Konstantin Paustovsky

In 1923, the writer returned to Moscow and became an editor at the Russian Telegraph Agency. During these years, Paustovsky wrote a lot, his stories and essays were actively published. The author's first collection of short stories "Oncoming Ships" was published in 1928, at the same time the novel "Shining Clouds" was written. Konstantin Paustovsky during these years collaborates with many periodicals: he works in the Pravda newspaper and several magazines. The writer spoke of his journalistic experience as follows: "Profession: to know everything."

“The consciousness of responsibility for millions of words, the rapid pace of work, the need to accurately and accurately regulate the flow of telegrams, to select one of a dozen facts and switch it to all cities - all this creates that nervous and restless mental organization, which is called the “temperament of a journalist”.

Konstantin Paustovsky

"Tale of Life"

In 1931, Paustovsky finished the story "Kara-Bugaz". After its publication, the writer left the service and devoted all his time to literature. In the following years, he traveled around the country, wrote many works of art and essays. In 1936, Paustovsky divorced. The second wife of the writer was Valeria Valishevskaya-Navashina, whom he met shortly after the divorce.

During the war, Paustovsky was at the front - a war correspondent, then he was transferred to TASS. Simultaneously with his work at the Information Agency, Paustovsky wrote the novel "Smoke of the Fatherland", stories, plays. The Moscow Chamber Theater, evacuated to Barnaul, staged a play based on his work Until the Heart Stops.
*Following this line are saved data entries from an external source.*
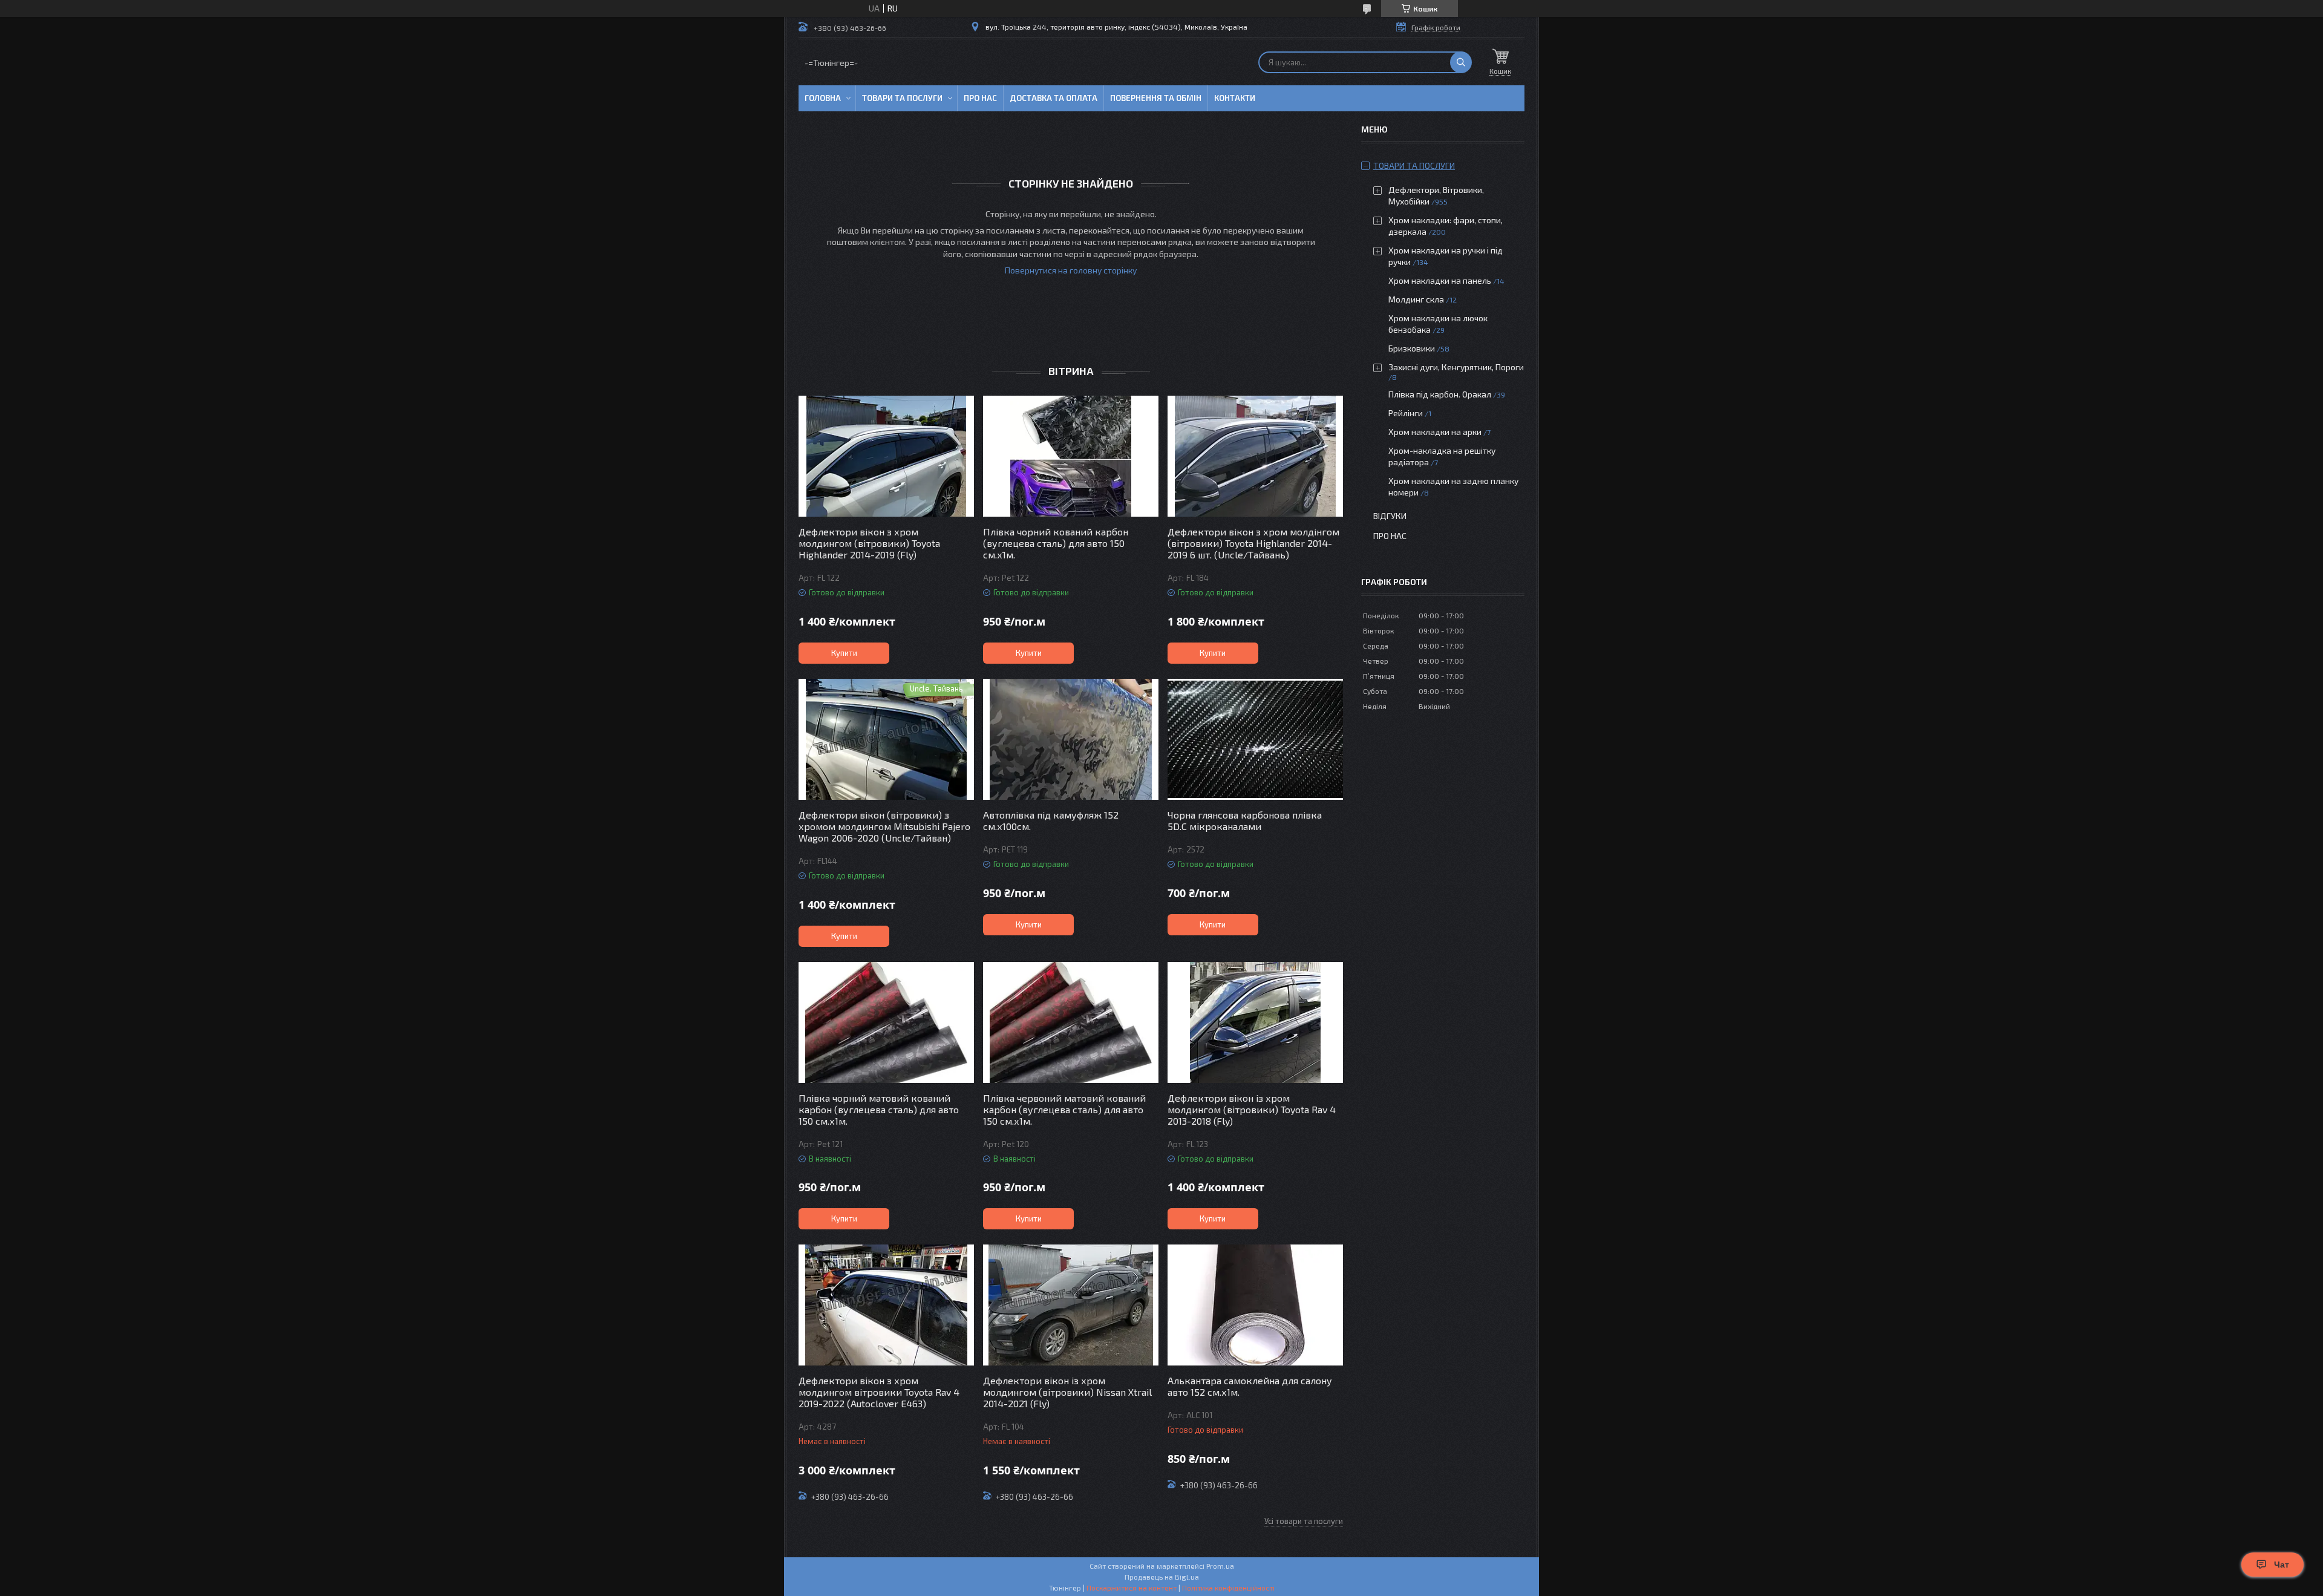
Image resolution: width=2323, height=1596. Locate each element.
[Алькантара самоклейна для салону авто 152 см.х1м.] (1255, 1304)
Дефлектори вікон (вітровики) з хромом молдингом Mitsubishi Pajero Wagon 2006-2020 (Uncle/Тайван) (884, 826)
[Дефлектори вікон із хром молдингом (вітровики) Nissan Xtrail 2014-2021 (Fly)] (1070, 1304)
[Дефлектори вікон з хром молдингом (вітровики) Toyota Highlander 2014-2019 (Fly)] (886, 456)
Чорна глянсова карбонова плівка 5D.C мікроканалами (1245, 820)
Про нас (980, 98)
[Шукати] (1461, 62)
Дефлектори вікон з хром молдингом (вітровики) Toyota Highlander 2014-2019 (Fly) (869, 543)
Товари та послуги (902, 98)
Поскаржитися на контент (1131, 1587)
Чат (2281, 1564)
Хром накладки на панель (1439, 280)
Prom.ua (1220, 1566)
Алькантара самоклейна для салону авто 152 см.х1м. (1250, 1386)
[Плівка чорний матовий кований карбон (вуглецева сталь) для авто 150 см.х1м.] (886, 1022)
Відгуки (1390, 516)
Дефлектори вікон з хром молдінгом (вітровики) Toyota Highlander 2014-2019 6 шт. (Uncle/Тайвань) (1253, 543)
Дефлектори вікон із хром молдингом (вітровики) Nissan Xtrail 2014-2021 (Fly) (1067, 1392)
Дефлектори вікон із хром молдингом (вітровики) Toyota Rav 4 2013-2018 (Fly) (1252, 1109)
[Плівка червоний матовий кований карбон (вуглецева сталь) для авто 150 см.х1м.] (1070, 1022)
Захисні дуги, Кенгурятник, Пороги (1456, 367)
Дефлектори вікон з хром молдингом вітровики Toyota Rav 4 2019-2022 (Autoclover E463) (879, 1392)
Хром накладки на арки (1435, 432)
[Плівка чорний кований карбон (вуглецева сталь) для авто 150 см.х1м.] (1070, 456)
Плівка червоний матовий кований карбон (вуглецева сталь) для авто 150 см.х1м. (1064, 1109)
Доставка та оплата (1053, 98)
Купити (844, 653)
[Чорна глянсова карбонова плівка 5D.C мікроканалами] (1255, 739)
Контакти (1234, 98)
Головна (823, 98)
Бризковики (1411, 348)
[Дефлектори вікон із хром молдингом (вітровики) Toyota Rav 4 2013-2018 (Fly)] (1255, 1022)
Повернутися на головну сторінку (1071, 270)
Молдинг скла (1416, 299)
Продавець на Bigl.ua (1162, 1576)
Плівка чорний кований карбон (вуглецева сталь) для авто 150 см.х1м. (1055, 543)
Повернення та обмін (1155, 98)
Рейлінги (1405, 413)
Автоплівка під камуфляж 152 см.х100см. (1051, 820)
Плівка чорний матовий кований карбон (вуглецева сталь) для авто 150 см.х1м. (879, 1109)
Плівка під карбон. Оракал (1439, 394)
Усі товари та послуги (1303, 1521)
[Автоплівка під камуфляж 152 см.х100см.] (1070, 739)
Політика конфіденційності (1228, 1587)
Paustovsky with his son and wife Tatyana Arbuzova

The third wife of Konstantin Paustovsky was the actress of the Meyerhold Theater Tatyana Evteeva-Arbuzova. They met when they were both married and both left their spouses to start a new family. Paustovsky wrote to his Tatyana that "such love has not yet been in the world." They married in 1950, and their son Alexei was born the same year.

A few years later, the writer went on a trip to Europe. While traveling, he wrote travel essays and stories: "Italian Encounters", "Fleeting Paris", "Channel Lights". The book "Golden Rose", dedicated to literary creativity, was published in 1955. In it, the author tries to comprehend "the amazing and beautiful area of ​​\u200b\u200bhuman activity." In the mid-1960s, Paustovsky completed his autobiographical Tale of Life, in which he talks, among other things, about his creative path.

“... Writing has become for me not only an occupation, not only a job, but a state own life, my inner state. I often found myself living as if inside a novel or a story.

Konstantin Paustovsky

In 1965, Konstantin Paustovsky was nominated for Nobel Prize in literature, but Mikhail Sholokhov received it that year.

IN last years Konstantin Paustovsky suffered from asthma during his life, he had several heart attacks. In 1968, the writer died. According to the will, he was buried in the cemetery in Tarusa.